Research is the basis of virtually every checkoff program, which therefore makes it very important you know the “why” behind it. Checkoff funded research projects completed to date have likely saved the industry more than once from possible ruin, often brought on by beef information previously based on assumption, rumor, propaganda, and non-scientific studies. Beef checkoff research has identified and supported industry improvement in areas of meat tenderness, juiciness, and flavor—all areas identified by consumers as things important when they choose our product.  Muscle profiling research resulted in the development of several new value-added beef cuts from individual muscles previously overlooked—including the Petite Tender and Chuck Shoulder Steak. Both of those cuts also meet the government guidelines for “lean”. Prior to this research, that part of the carcass was usually processed into ground beef. Product development research continues to increase the overall value of beef as it builds the bridge to alleviate other consumer concerns.

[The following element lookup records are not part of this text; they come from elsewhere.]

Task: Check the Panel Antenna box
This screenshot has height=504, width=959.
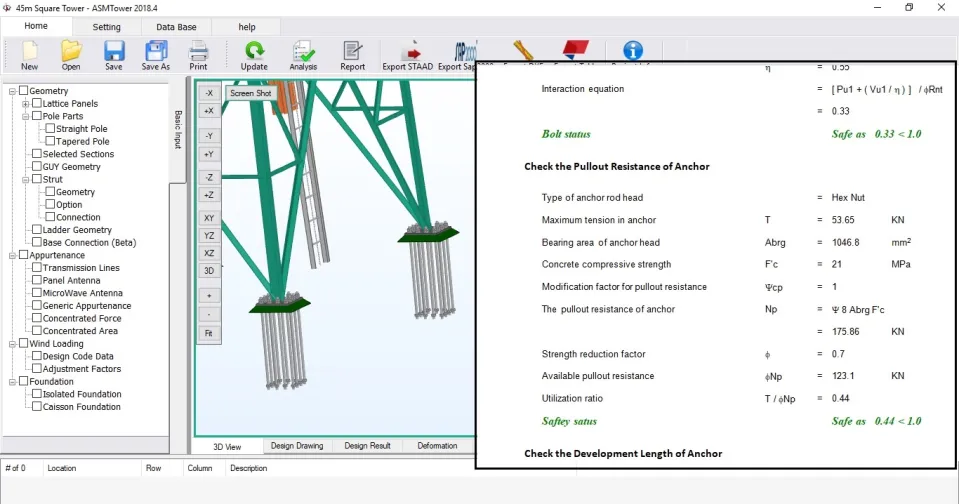Action: coord(37,280)
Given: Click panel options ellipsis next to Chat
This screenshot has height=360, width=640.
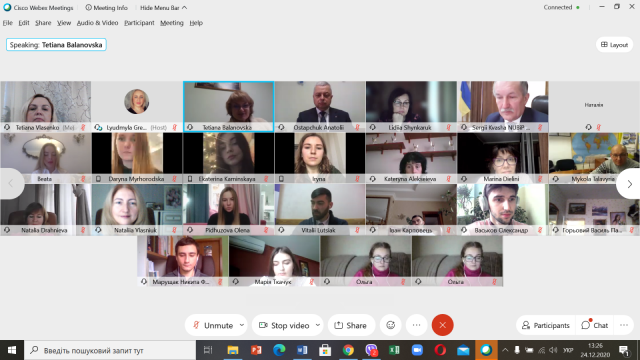Looking at the screenshot, I should coord(624,325).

Consumer focused research reveals Beef as part of a heart healthy diet also remains a concern. The checkoff responded by funding the Beef in an Optimal Lean Diet (BOLD) study.  Published in the January 2012 American Journal of Clinical Nutrition, BOLD found participants experienced a 10% decrease in LDL cholesterol from baseline when they consumed lean beef daily as part of a heart-healthy diet and lifestyle containing less than 7% of calories from saturated fat. The BOLD diet showed to be as effective as the gold standard heart-healthy diet (DASH, Dietary Approaches to Stop Hypertension).

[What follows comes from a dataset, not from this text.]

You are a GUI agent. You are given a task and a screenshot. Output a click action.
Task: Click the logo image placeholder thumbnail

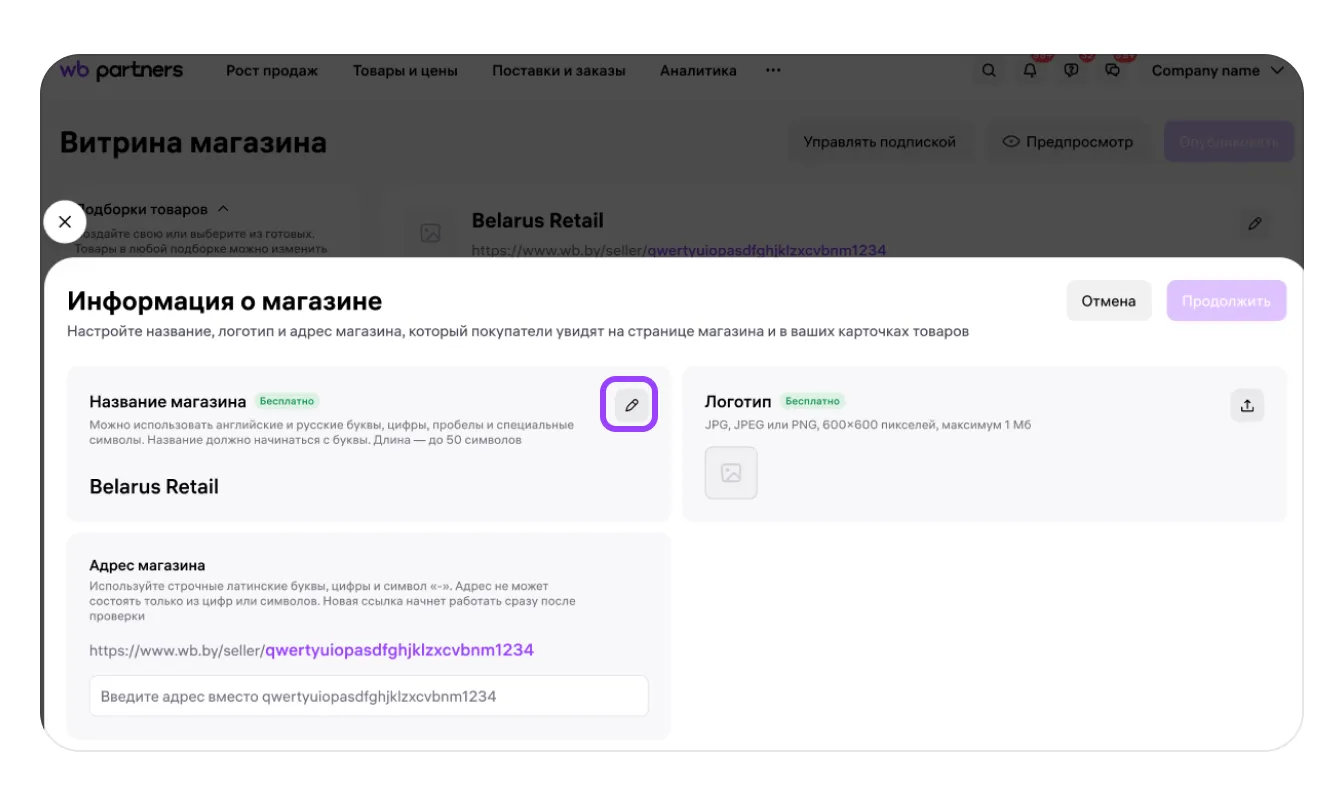tap(731, 473)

The SDBIC’s strategic planning process allows us to expand and develop research beyond the national studies so it can be adapted and proven with population groups like South Dakotans where beef is grown and remains a cultural aspect of many people’s diet. For our consumers who need to implement “heart friendly” food choices into their daily lifestyles, they can now include lean beef with confidence when having to adhere to this type of diet.

Dr. Kendra Kattelmann, PhD, RDN, LN, FAND and graduate student Kristin Olsen took this research a step further as they utilized South Dakota checkoff dollars to conduct the study, “Let Them Eat Beef:  Effects of Lean Beef Consumption on Markers of Metabolic Syndrome”. Metabolic syndrome is the name for a group of risk factors that raises your risk for heart disease and other health problems, such as diabetes and stroke.

Participants with metabolic syndrome were instructed to receive about one-third of their energy from protein with half of that amount as lean, red meat. This group had outcomes similar to those in the controlled DASH diet mentioned earlier. This would indicate moderate amounts of lean beef can be part of a diet to control metabolic syndrome symptoms. This is particularly important for those who have cultural practices which include beef and consume beef as a locally sourced food. 

The SDBIC congratulates Dr. Kattelmann and Kristin Olson on their exemplary research and its proven findings in supporting beef as a nutritious and heart-healthy protein. Their research has received national acclaim with recent publication in the Functional Foods in Health and Disease Journal and an upcoming MED magazine.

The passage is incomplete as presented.